Liputan6.com, Jakarta - Hingga sekarang dualisme kepengurusan Partai Persatuan Pembangunan (PPP) masih terjadi. Kedua kubu mengklaim memiliki dasar kuat dalam menjalankan roda organisasinya.

Djan berpandangan, SK Itu hanya bagian dari formalitas semata. Pasalnya, dalam dinamika politik yang tejadi, PPP kepemimpinannya dipinang PDIP, Golkar, NasDem, dan Hanura, untuk Pilkada DKI.

"Bayangkan, kita partai yang tak punya SK. Tapi kita dilamar PDIP, Golkar, Nasdem, Hanura. Dilamar Ahok-Djarot. Kita tak punya SK padahal. Coba bayangkan, begitu percayanya mereka atas kemampuan kita," kata Djan dalam Rakornas PPP, di Jakarta, Jumat (31/3/2017).

Sekjen PDIP Hasto Kristiyanto yang hadir, sempat mendapat kicauan dari para kader PPP. "Pak Hasto, SKnya gimana," kata para kader, yang membuat tertawa.

Usai acara, Hasto menuturkan, masalah politik tentang SK, sudah selesai sebenarnya. Tinggal bagaimana proses hukumnya.

"Bagaikan peribahasa, tak kan lari gunung dikejar. Pak Djan ini memahami suasana kebatinan kami. Pijakannya tidak hanya politik, tapi hukum ini," kata Hasto.

Sementara itu, Sekjen Golkar, Idrus Marham, menuturkan, pengalamannya saat partainya mengalami nasib serupa. Dia berkeyakinan pemerintah akan berpegang teguh pada aturan hukum.

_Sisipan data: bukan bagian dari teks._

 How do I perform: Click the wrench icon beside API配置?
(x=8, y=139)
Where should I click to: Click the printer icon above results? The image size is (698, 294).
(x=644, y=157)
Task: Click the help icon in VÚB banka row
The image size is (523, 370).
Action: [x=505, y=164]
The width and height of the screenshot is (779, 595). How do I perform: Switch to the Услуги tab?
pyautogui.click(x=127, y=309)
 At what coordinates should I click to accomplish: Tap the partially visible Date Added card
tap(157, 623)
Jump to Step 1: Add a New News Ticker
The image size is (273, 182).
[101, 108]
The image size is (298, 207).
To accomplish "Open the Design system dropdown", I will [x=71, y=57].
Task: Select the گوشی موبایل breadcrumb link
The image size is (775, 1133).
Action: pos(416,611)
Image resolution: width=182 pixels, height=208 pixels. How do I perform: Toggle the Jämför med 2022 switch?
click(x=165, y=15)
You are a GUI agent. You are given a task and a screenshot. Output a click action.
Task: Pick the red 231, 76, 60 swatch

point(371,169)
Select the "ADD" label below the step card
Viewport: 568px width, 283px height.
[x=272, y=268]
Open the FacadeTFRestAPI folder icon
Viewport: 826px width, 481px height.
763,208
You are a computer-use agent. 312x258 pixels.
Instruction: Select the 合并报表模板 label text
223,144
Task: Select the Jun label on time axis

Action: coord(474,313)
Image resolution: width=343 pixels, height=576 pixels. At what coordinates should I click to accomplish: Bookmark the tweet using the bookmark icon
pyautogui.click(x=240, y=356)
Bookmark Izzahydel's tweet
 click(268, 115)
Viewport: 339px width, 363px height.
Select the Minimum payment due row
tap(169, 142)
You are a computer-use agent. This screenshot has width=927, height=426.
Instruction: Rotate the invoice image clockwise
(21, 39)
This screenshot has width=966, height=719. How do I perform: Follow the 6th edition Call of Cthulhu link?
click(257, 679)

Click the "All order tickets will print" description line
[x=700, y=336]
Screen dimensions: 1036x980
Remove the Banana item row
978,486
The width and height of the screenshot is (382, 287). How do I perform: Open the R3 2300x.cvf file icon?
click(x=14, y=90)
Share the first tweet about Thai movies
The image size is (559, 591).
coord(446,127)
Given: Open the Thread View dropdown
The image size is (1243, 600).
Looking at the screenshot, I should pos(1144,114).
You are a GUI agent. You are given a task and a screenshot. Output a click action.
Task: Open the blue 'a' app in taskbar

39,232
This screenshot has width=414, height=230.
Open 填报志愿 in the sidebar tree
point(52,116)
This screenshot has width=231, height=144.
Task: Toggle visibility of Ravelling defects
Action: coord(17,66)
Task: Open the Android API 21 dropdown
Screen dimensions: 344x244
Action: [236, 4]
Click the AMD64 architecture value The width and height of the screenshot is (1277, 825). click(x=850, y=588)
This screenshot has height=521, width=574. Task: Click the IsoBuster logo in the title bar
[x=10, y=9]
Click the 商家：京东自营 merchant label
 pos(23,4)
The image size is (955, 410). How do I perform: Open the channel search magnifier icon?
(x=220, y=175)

"Kami punya keyakinan. Ini sudah menang dihukum. Berdasarkan pengalaman ini, pemerintah konsisten pada pertimbangan hukum. Sehingga sama apa yang dikatakan Mas Hasto, tak kan lari gunung dikejar," pungkas Idrus.

Dalam tubuh PPP, ada dua kubu. Yaitu Kubu Romahurmuzy yang mengantongi Surat Keputusan dari Menteri Hukum dan HAM, dan Djan Faridz bermodalkan hasil putusan Mahkamah Agung (MA).